Il Sole 27.1.16
Chi è il presidente iraniano, formatosi nella città santa di Qom, «Vaticano dello sciismo»
Uomo di pulpito, penna e spada
di Alberto Negri
Chi
è davvero l’uomo che ha incontrato ieri Papa Francesco condividendo
«comuni valori spirituali»? Per conoscere Hassan Rohani bisogna andare a
Qom, la città di Fatima, un milione di abitanti e una settantina di
scuole teologiche: è un immenso seminario, con dozzine di istituti di
ricerca nei campi più svariati: filosofia, esegesi coranica, teologia
(anche cristiana) diritto, economia, sociologia. E ancora: sono almeno
cento le case editrici, con riviste in persiano e in inglese, a tutto
questo si aggiungono centri per l’informatizzazione delle monumentali
opere di islamistica, migliaia di libri e manoscritti e oltre 30 grandi
biblioteche, autentici templi del sapere.
Fu in questo “Vaticano
dello sciismo” che Hassan arrivò poco più che ragazzino. Il padre
Asadollah Fereydoun era un mercante che aveva il compito di raccogliere e
portare a Qom le tasse religiose per conto del Grande Ayatollah Hussein
Borujerdi, il maestro di Khomeini.

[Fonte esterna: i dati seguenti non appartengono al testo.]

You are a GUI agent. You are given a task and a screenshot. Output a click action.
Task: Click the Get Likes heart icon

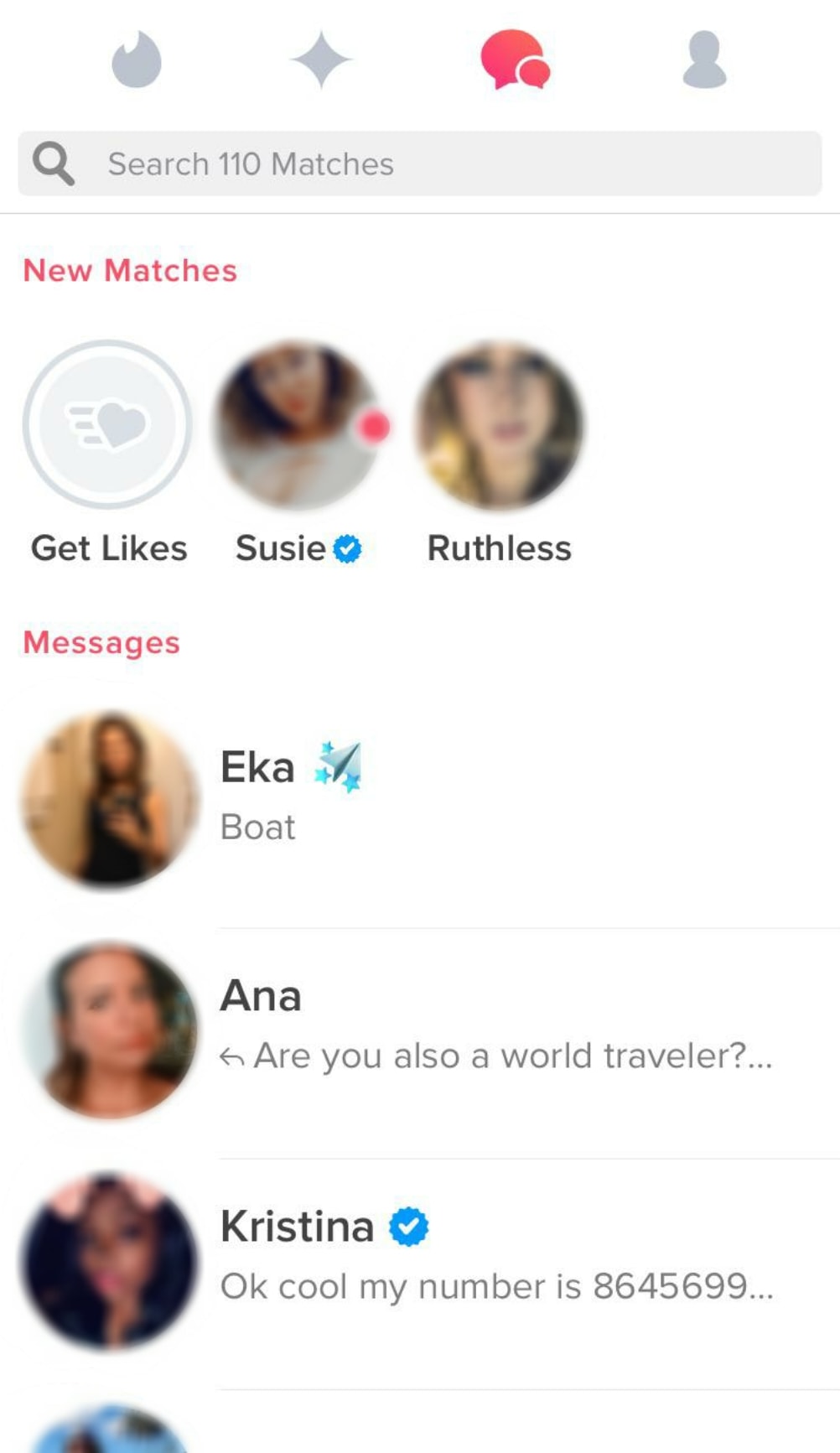(107, 424)
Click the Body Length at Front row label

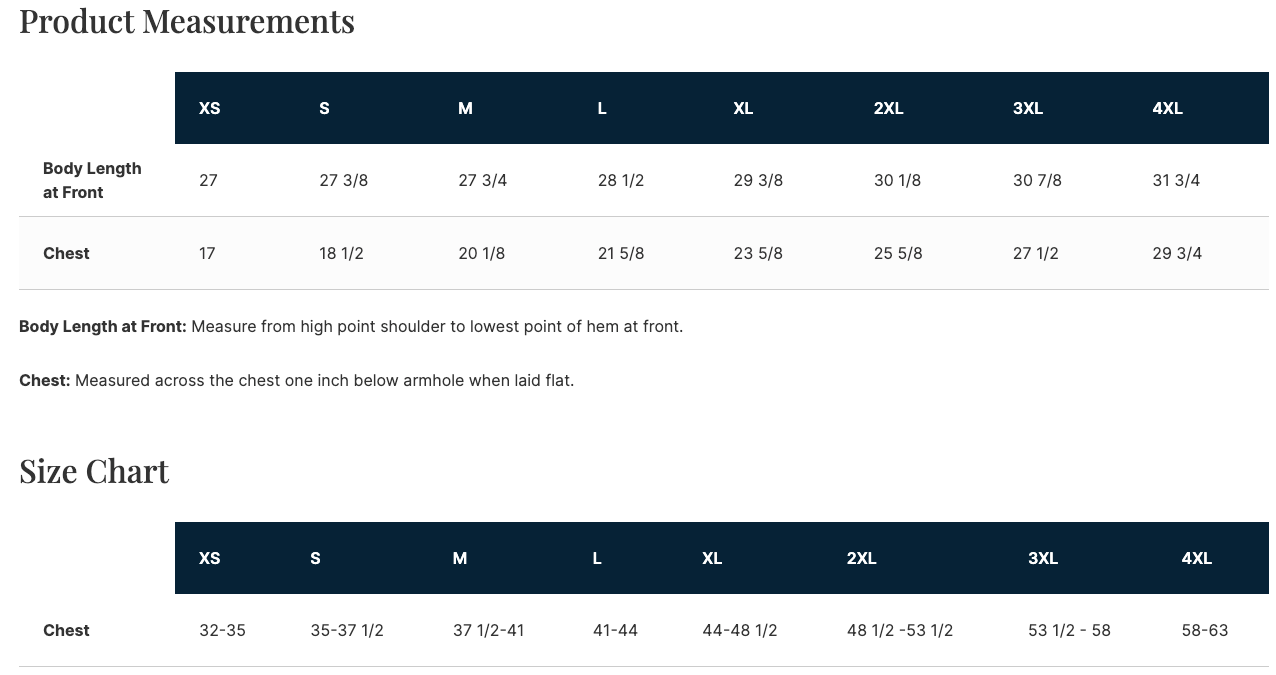(x=92, y=180)

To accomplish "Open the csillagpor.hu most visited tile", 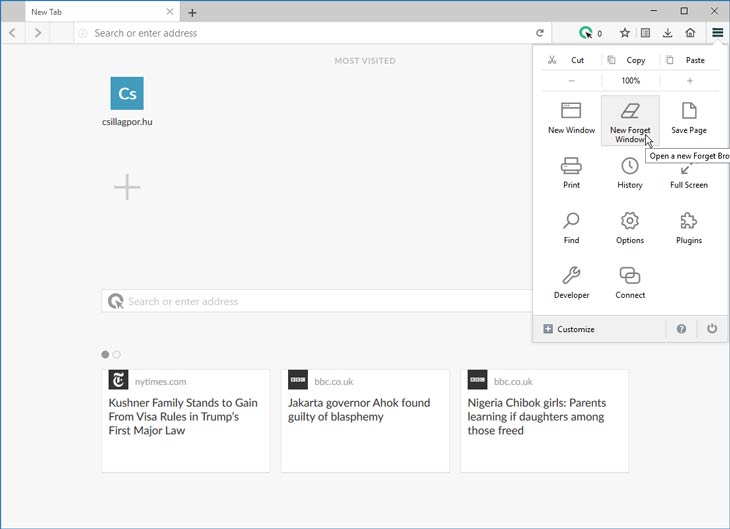I will pyautogui.click(x=127, y=102).
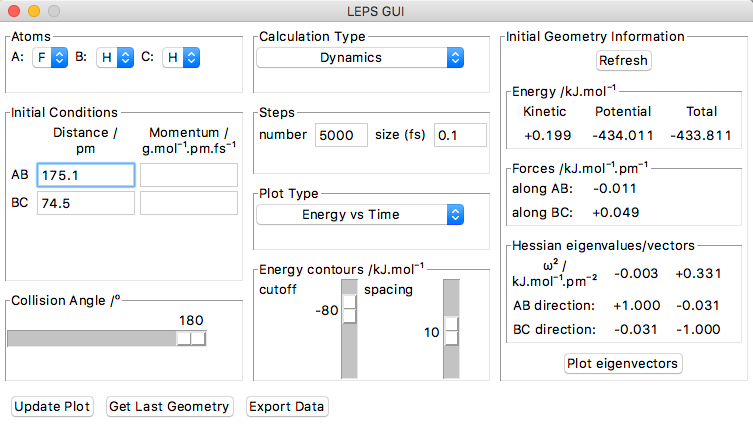753x428 pixels.
Task: Expand the Calculation Type Dynamics dropdown
Action: 360,58
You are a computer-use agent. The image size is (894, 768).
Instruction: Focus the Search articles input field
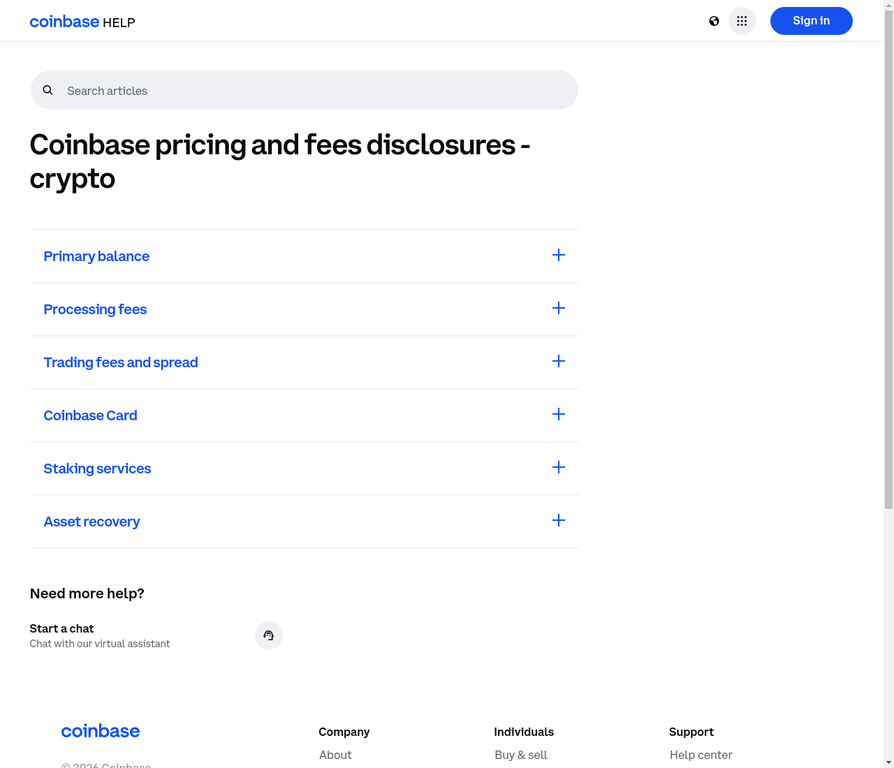(310, 90)
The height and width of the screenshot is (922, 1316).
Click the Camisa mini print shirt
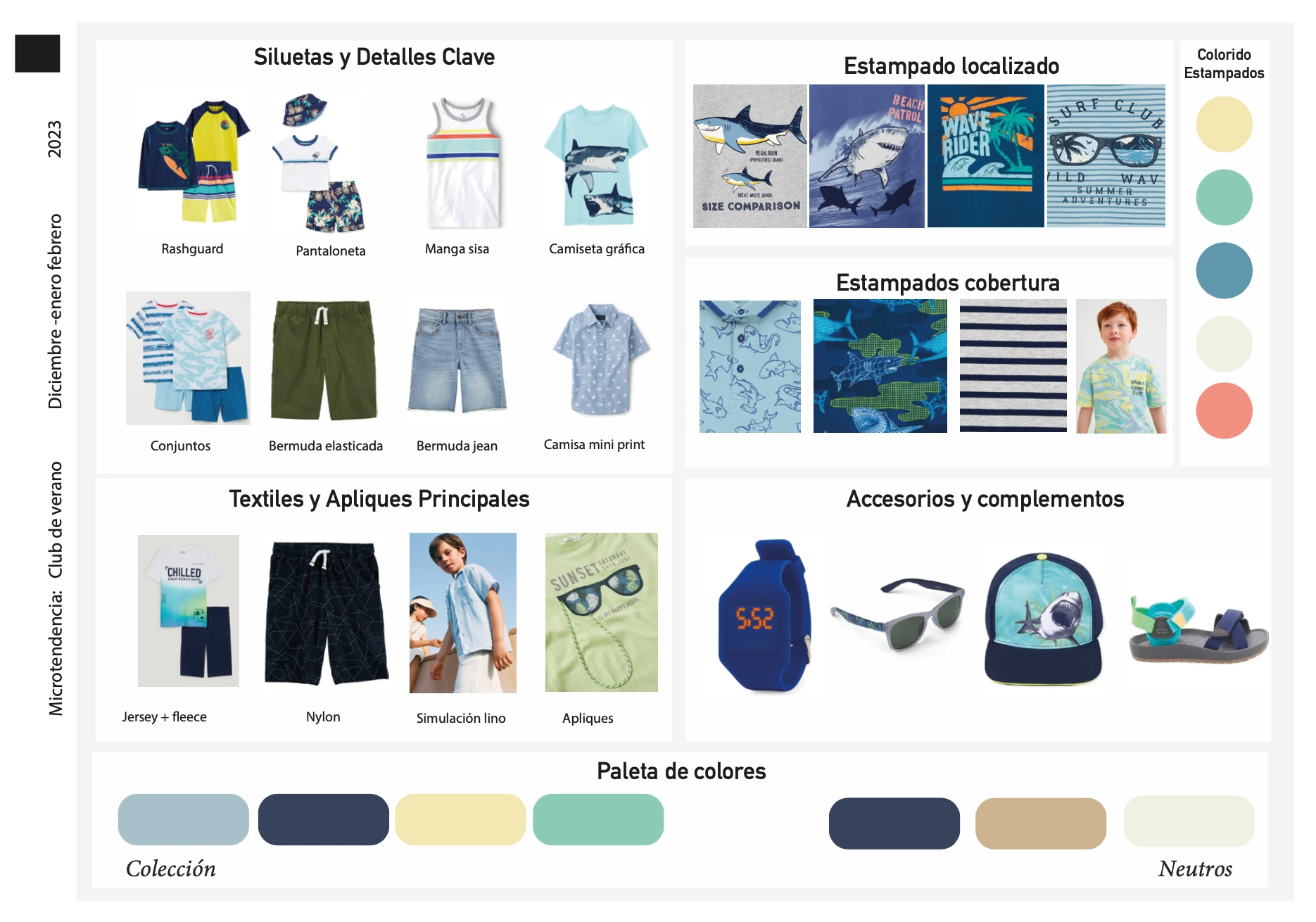(601, 359)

Fu così che nell’estate del 1961
Asadollah portò con sé il figlio tredicenne Hassan per avviarlo alla
carriera clericale.
A soli quindici anni, spiega Rohani nella sua
autobiografia, partecipò alla rivolta del giugno 1963 contro lo Shah,
che portò alla ribalta Khomeini come capo incontrastato dell’opposizione
radicale. Furono anche questi avvenimenti che spinsero il giovane
Hassan a cambiare il proprio cognome originario da Fereydoun, un nome
pre-Islamico, a Rohani che in farsi significa “chierico”.
Non è
questo l’unico mistero del presidente iraniano che tiene molto riservato
il forte legame familiare che lo collega strettamente all’Italia. Più
nota a tutti è invece la ragione della sua ascesa popolare.
Nel
1977 Rohani finì sotto i riflettori del mondo clericale e della polizia
dello Shah in occasione della cerimonia di commemorazione di Mustafa
Khomeini, il figlio dell’ayatollah rivoluzionario deceduto a Najaf in
Iraq. Rohani salì sul pulpito per assegnare un nuovo titolo al grande
esiliato: quello di “Imam”, termine riservato nello sciismo soltanto ai
dodici successori riconosciuti del Profeta Maometto.
Ma le
sorprese non finiscono qui. Rohani non è solo uomo di penna e di pulpito
ma anche di spada. Comandante di plotone durante il servizio militare
sotto lo Shah, dopo la rivoluzione del 1979 verrà chiamato da personaggi
influenti come Alì Khamenei, l’attuale Guida Suprema, e Hashemi
Rafsanjani, a occuparsi della difesa dell’Iran. Rohani è incaricato
della riorganizzazione dell’esercito, decimato dalle epurazioni, E con
l’attacco dell’Iraq di Saddam Hussein nel settembre 1980, Rohani diventa
capo del conglomerato Khatam al-Anbiya, gestito dai Pasdaran, e della
Difesa aerea.
Poi c’è anche il Rohani agente segreto. Nel 1986 fa
parte del gruppo ristretto di funzionari che incontra a Teheran Robert
MacFarlane, ex consigliere per la Sicurezza di Ronald Reagan atterrato
nella capitale iraniana per vendere armi alla repubblica islamica in
cambio di fondi per sostenere le milizie anti-sandiniste dei Contra in
Nicaragua. È il famoso scandalo Iran-Contra. Rohani era favorevole allo
scambio, come riportano i documenti americani: ecco uno dei motivi
perché l’accordo sul nucleare e la cancellazione delle sanzioni si è
conclusa anche con uno scambio di prigionieri. Come ha detto ieri il
presidente iraniano in ogni scambio deve esserci sempre una soluzione
win-win, dove tutti devono guadagnare.